Search the data for the word "menu" and copy every line where it occurs.

Start of GIVEN RECORDS

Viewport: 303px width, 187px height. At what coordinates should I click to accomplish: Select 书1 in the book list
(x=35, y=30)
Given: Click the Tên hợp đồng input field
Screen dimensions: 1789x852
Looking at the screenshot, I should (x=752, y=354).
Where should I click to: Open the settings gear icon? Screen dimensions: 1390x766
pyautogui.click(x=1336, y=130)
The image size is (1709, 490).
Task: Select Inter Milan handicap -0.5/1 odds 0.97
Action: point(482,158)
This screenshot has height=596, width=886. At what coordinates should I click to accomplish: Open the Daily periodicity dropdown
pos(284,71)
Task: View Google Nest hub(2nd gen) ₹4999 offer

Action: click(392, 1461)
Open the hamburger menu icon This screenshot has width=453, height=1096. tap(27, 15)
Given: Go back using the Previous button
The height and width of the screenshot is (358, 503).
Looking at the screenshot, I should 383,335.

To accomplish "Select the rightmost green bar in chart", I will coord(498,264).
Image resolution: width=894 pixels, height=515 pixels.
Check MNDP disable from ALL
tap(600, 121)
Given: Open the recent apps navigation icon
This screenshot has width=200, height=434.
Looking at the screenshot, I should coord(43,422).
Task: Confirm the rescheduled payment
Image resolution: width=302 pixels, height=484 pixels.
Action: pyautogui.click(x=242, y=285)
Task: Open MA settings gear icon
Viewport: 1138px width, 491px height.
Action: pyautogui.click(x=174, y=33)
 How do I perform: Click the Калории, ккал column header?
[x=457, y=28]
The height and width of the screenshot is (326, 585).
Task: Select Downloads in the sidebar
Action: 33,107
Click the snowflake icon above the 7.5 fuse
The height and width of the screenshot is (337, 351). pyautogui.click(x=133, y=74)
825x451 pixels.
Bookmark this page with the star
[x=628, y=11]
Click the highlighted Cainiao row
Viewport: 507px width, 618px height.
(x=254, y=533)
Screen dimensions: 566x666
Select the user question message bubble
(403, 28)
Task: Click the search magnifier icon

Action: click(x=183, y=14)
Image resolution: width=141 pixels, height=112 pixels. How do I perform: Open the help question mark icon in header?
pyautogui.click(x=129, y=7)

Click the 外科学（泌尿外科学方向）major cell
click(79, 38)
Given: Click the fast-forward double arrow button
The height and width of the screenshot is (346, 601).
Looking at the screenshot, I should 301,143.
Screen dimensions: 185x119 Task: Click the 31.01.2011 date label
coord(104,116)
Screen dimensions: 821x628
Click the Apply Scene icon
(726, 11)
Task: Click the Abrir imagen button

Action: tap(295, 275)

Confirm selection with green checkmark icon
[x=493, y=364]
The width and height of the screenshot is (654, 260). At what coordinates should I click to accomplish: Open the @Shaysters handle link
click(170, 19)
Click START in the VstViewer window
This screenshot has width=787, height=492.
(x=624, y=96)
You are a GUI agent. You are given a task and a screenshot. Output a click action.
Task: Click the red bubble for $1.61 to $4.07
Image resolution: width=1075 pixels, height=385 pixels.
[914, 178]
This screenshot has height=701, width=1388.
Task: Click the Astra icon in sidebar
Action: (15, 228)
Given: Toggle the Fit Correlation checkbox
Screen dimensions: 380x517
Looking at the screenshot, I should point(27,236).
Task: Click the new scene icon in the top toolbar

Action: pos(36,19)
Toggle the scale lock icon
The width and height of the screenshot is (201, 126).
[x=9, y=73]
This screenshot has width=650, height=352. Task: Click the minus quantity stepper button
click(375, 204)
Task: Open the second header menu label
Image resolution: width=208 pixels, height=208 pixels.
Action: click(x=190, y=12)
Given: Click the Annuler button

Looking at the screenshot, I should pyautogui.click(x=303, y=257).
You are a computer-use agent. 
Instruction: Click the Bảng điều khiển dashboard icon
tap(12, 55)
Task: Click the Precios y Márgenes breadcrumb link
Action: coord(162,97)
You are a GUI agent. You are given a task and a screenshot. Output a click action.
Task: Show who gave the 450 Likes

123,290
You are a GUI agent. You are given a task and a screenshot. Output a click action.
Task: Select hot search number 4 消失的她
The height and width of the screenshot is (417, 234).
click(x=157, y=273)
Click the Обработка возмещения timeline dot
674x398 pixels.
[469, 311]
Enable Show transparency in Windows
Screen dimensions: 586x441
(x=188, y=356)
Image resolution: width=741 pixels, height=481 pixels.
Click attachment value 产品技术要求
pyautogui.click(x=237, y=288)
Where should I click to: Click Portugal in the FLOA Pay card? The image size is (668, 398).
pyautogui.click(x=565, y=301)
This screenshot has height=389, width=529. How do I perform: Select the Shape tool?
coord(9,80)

End of GIVEN RECORDS

■ **TASK OUTPUT**:
Open the hamburger menu icon This screenshot has width=453, height=1096. tap(27, 15)
Task: Open the second header menu label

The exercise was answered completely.